Fair Pay Agreements not suitable for NZ: report

NZ Initiative says government should reject recommendations made by Fair Pay Agreements Working Group or “face harming economic growth and productivity”.

The New Zealand Initiative (NZI) says the government should reject the recommendations made by former Prime Minister Jim Bolger’s Fair Pay Agreements Working Group (FPAWG) or “face harming economic growth and productivity”.

Earlier this month, the NZI released the Work in Progress: Why Fair Pay Agreements would be bad for labour report, which outlined why the NZI believe the recommendations from FPAWG will hinder, rather than help, the government’s goal of a high-wage economy that shares the benefits from productivity growth.

NZI say the recommendations are “highly undemocratic” and would allow a small minority of 10 per cent of workers in an industry or occupation to impose their desire for collective bargaining on a whole sector regardless of the wishes of the majority.

In his foreword to the report, former union official and company director Rob Campbell welcomed the report as a “well-researched and thoughtful contribution to an important public policy debate”.

BusinessNZ has also endorsed the NZI’s report, saying it agrees that compulsory sector-wide bargaining would not be a suitable system for New Zealand.

BusinessNZ chief executive Kirk Hope said the report accords with the employer views expressed during the Fair Pay Agreement working group.

“Having Fair Pay Agreements centrally negotiated by unions and industry reps would mean businesses losing the freedom to set wage rates appropriate to their own workplaces,” Hope said. “This kind of approach in past years led to wage inflation, higher prices and strikes.”

Hope said the NZ Initiative report identified other policy approaches that would better serve productivity and growth and cost of living issues, including improving education outcomes, addressing housing affordability and continuing to make New Zealand an attractive investment environment.

“As an alternative to Fair Pay Agreements, we would encourage the Government to consider these policy approaches.”

However, cleaner’s union E tū says the NZI has “cherry-picked claims”, ignored crucial evidence, and has not contributed constructively to the discussion on the issue.

E tū national director of campaigns Annie Newman said NZI had “completely ignored the main issue”.

“Tens of thousands of working New Zealanders are living in poverty, working in industries where tendering processes mean a race to the bottom on wages,” Newman said.

“Fair Pay Agreements will set minimum standards to make sure that paying people poorly is not the way to be competitive.

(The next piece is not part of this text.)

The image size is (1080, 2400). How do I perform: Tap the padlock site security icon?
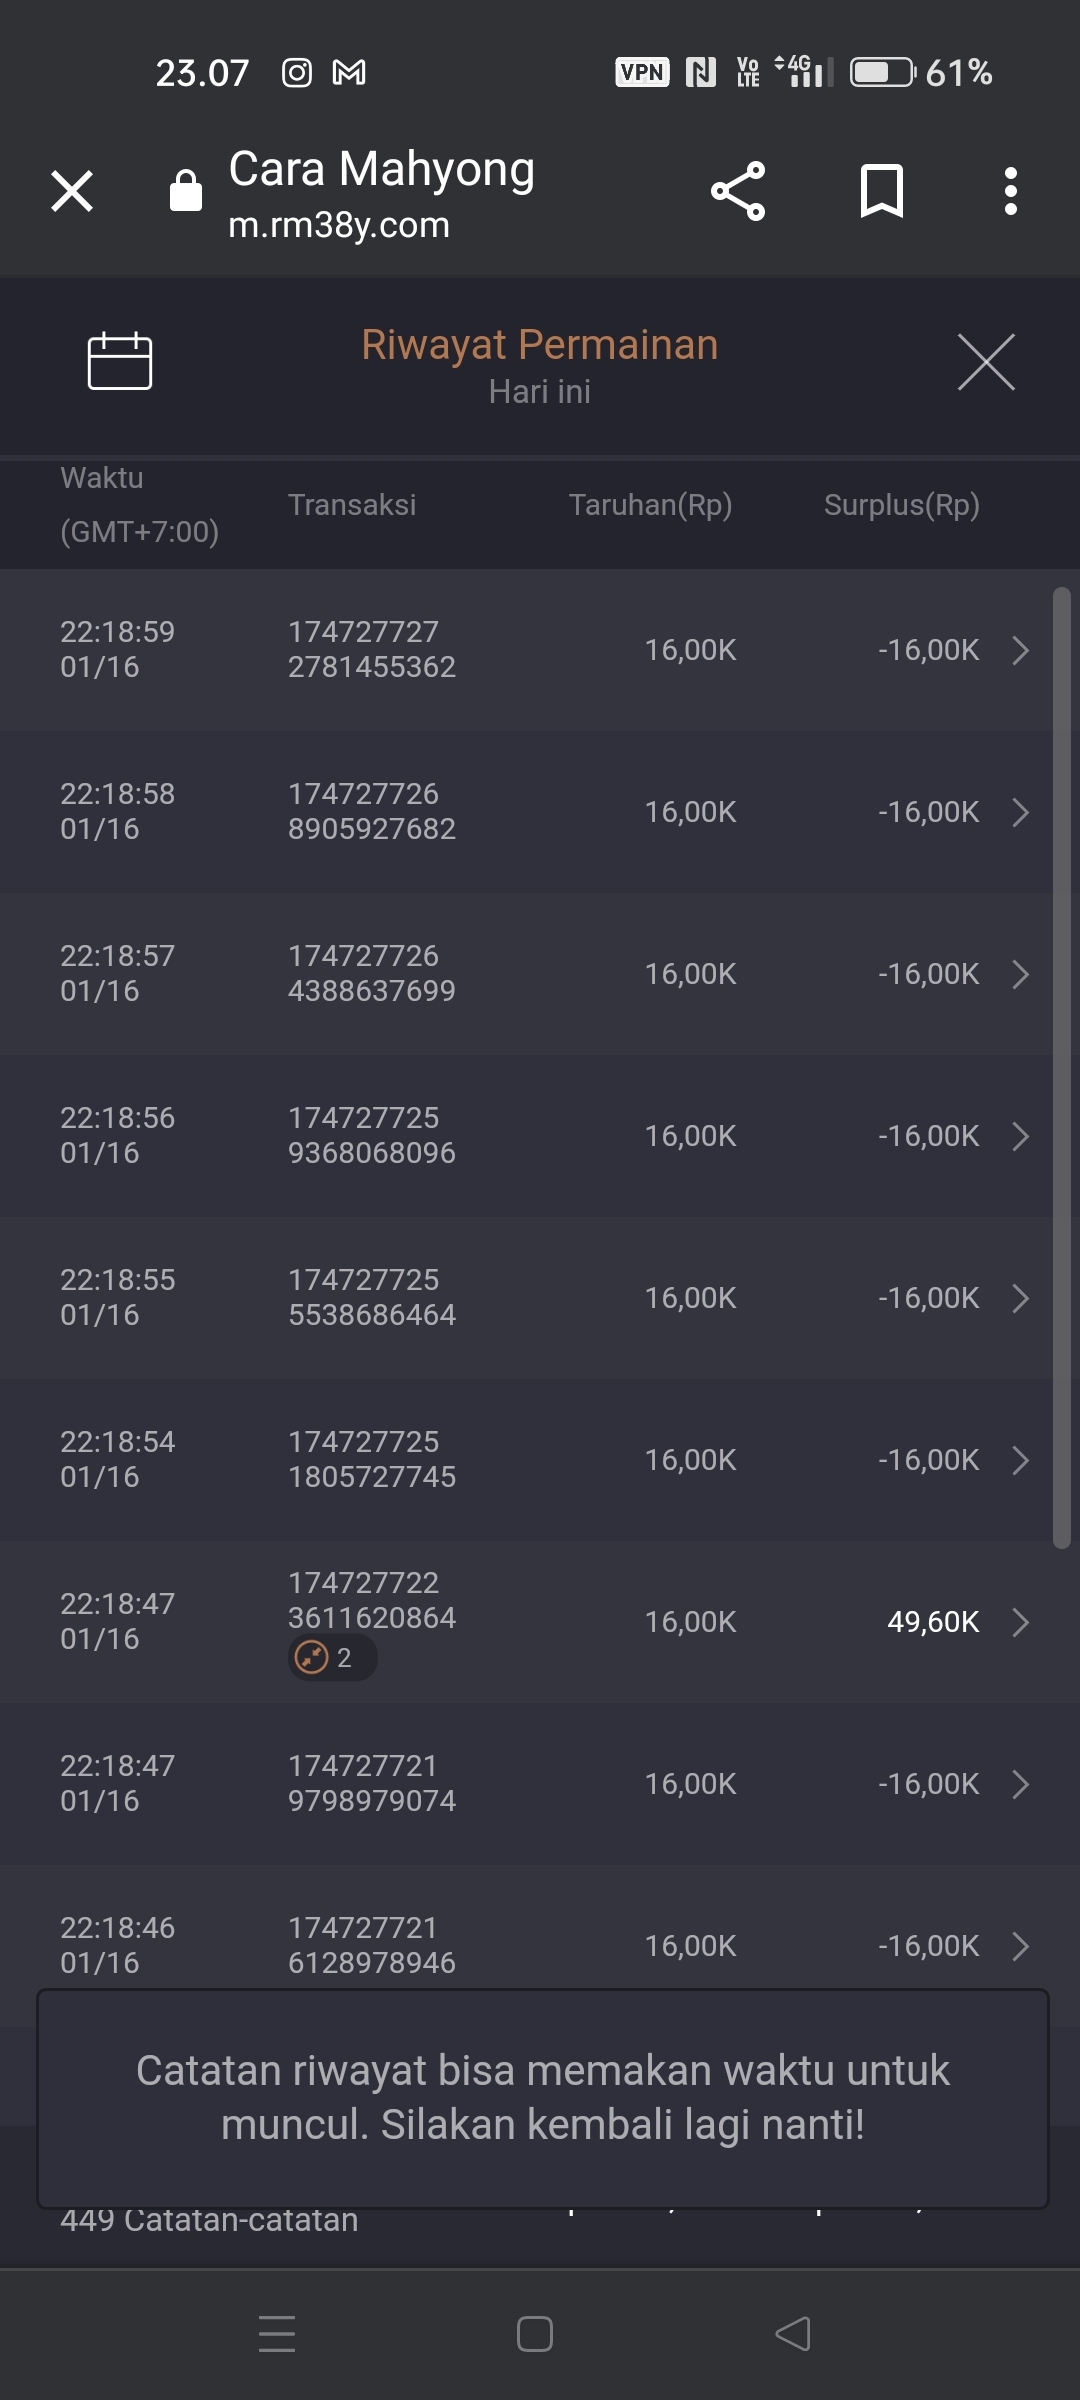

It really is as simple as that.”

Newman pointed to the recent Care and Support (Pay Equity) Settlement Agreement, which won equal pay for everyone in the industry.

“Carers in New Zealand won equal pay through an industry-wide agreement, similar to a Fair Pay Agreement. It was negotiated by unions, businesses, and government, and has lifted over 50,000 people off poverty wages,” she said.

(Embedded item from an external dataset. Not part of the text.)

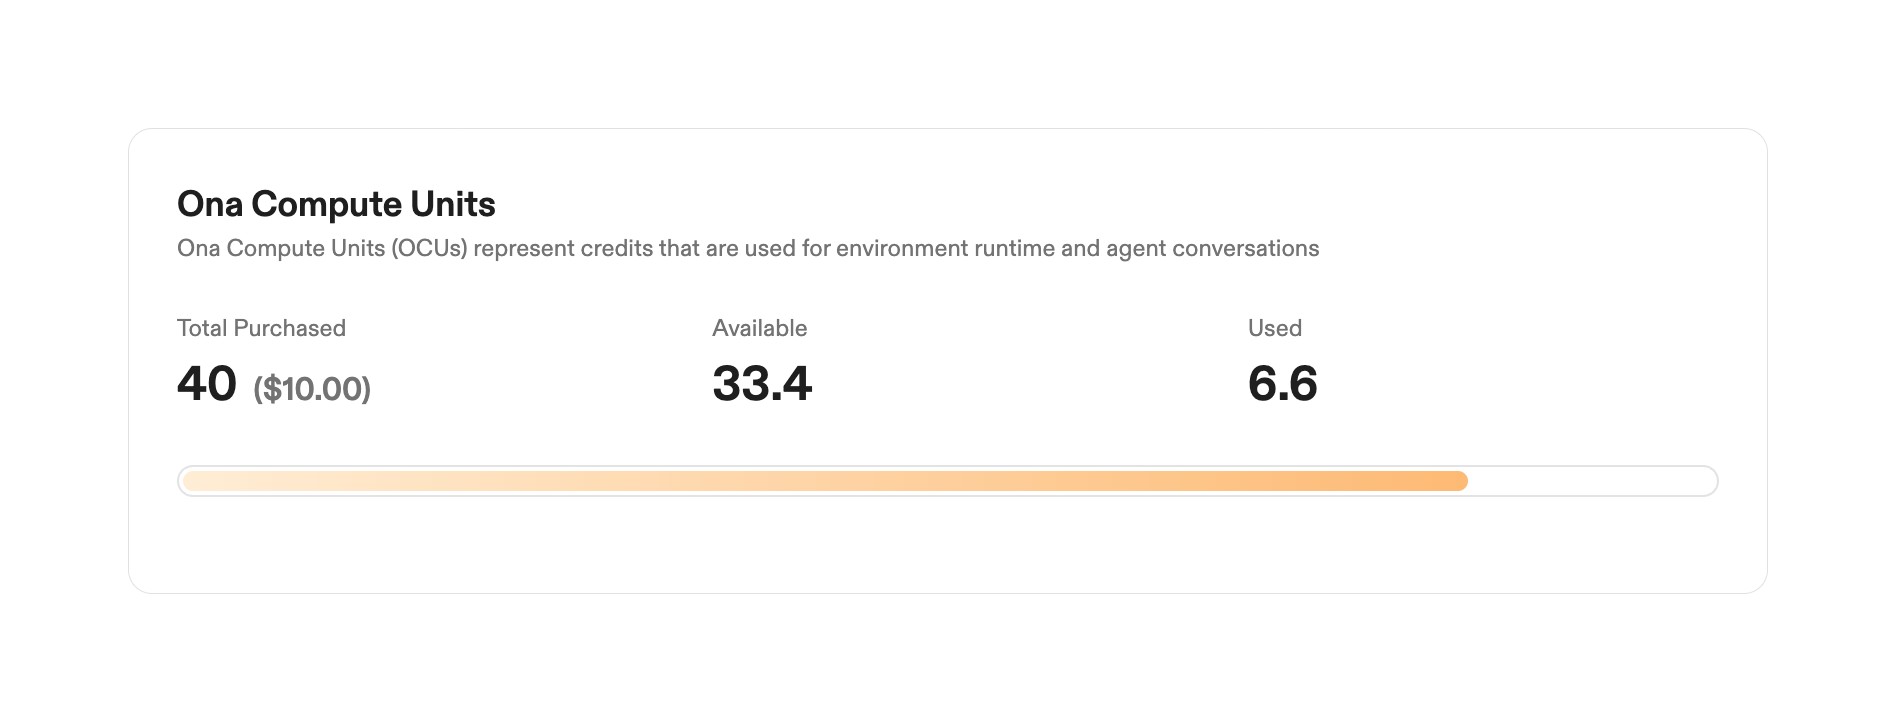Click the (OCUs) abbreviation in the description

[430, 249]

“Our priority areas for Fair Pay Agreements are cleaning and security, where it is blindingly obvious that we need better wages and conditions. Any argument against that, especially one that offers no meaningful solutions, doesn’t deserve the attention of New Zealand workers.”

The Fair Pay Agreements report proposes a system of industry-wide collective agreements for New Zealand workplaces, which the FPAWG says “will be most useful in sectors or occupations where competition is driving a ‘race to the bottom’ in terms of wages and conditions.”

In June, the Council of Trade Unions called for cleaning, security and supermarkets to be the first sectors to receive the Fair Pay Agreements.

Council of Trade Unions president said the modern sector bargaining such as the proposed Fair Pay Agreements will lift the pay and conditions across an entire sector, to ensure working people have access to a fair return of the profits made by business, and stop bad employers undercutting people’s wages.